The “big, beautiful bill” that Trump wants jammed through on a simple-majority vote will require raising debt ceilings and cutting upwards of $880 billion from Medicare and Medicaid. Yet, we continue to hear that Trump is not touching those two health payment programs or Social Security. It doesn’t wash. Nor do announcements that 80,000 will be let go at the Veterans Administration square with preserving health benefits and access for veterans, or the idea that canceling billions of dollars’ worth of research into cancer, communicable disease tracking or Alzheimer’s will result in positive outcomes for Americans.
Meanwhile, billionaires seem to be doing quite well for themselves, and those who have been shorting the financial markets for gain collected bigtime on the roller-coaster markets that have swooped in value because of tariff instability.
Despite a campaign based on promises to lower the cost of living for those frustrated by persistent inflation, we’re seeing the opposite — a general increase of consumer prices over Trump-created tariff problems.
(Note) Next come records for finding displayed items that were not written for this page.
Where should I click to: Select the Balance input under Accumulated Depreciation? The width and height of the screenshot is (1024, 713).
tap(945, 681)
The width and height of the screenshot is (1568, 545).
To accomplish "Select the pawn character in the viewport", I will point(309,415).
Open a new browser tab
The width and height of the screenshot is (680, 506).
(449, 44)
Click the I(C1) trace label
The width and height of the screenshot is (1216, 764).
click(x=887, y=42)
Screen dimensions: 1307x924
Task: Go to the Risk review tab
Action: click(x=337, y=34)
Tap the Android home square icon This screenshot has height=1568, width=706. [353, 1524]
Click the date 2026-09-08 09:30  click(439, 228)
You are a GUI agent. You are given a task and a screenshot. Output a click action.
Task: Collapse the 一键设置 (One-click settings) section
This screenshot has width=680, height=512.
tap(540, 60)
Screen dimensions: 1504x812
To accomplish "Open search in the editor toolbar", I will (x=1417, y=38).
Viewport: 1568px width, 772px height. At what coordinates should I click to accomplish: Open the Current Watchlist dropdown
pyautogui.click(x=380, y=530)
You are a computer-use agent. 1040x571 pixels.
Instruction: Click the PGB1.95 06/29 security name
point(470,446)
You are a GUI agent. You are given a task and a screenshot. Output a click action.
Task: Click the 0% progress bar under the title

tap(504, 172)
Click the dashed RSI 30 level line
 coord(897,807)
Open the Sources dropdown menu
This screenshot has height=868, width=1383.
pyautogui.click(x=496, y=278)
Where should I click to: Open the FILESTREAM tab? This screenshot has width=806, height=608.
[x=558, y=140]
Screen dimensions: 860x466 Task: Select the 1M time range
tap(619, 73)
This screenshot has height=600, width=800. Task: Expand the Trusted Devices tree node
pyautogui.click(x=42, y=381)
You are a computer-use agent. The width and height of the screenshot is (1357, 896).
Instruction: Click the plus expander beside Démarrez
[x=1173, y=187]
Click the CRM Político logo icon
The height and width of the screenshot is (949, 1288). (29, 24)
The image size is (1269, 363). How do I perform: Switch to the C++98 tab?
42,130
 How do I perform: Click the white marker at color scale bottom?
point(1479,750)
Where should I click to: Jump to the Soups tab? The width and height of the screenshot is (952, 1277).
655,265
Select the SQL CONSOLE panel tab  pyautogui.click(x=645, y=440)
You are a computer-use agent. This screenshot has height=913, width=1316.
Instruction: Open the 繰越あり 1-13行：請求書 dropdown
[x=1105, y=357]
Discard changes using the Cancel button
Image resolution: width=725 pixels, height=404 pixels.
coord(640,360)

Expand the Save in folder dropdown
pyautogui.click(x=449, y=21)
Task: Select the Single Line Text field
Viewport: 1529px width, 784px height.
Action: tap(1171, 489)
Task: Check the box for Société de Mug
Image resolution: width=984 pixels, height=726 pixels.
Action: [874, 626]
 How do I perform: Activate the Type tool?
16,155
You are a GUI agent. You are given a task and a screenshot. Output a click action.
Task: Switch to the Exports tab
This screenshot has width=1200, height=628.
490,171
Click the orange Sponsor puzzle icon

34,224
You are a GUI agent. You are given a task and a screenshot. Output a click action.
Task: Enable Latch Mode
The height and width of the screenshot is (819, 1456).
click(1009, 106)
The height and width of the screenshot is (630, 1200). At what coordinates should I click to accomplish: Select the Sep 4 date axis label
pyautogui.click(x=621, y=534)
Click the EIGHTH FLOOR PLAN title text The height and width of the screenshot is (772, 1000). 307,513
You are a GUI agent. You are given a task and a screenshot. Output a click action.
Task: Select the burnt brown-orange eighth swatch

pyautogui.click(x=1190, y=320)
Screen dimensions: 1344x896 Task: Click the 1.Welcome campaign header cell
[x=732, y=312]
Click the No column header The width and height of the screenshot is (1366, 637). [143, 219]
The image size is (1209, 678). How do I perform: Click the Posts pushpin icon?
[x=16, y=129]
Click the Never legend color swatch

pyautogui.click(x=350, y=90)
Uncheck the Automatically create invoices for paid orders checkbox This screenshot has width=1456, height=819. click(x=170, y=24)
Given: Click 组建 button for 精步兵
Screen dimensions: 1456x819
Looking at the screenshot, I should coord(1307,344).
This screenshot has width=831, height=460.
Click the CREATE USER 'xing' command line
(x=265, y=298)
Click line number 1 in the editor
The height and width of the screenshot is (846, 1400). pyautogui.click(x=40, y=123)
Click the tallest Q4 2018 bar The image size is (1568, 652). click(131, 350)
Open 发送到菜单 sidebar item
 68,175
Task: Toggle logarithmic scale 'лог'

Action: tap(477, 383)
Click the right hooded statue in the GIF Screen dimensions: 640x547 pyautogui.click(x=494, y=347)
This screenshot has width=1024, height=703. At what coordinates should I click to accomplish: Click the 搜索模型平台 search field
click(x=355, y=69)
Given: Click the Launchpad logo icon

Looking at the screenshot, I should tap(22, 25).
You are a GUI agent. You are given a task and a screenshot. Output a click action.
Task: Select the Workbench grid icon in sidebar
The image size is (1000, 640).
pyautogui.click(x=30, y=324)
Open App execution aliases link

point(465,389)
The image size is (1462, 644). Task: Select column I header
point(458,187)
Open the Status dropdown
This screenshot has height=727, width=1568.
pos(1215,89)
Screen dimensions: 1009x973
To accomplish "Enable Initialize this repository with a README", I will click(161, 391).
Recent polls show that a majority of Americans do not support the president’s handling of the economy and blame him for what is going on, not Joe Biden.
The BLS measures — which preceded blanket tariffs of 10 percent on all goods and 145 percent on Chinese-made goods — show the consumer price just slightly down from February. Food prices at the grocery store increased from February, when prices remained relatively flat compared to the month before. We have yet to see a measurement post-tariffs.
But a visit to any supermarket shows that directly.
We don’t need Trump’s opinion to assess whether we are better off now than before the elections.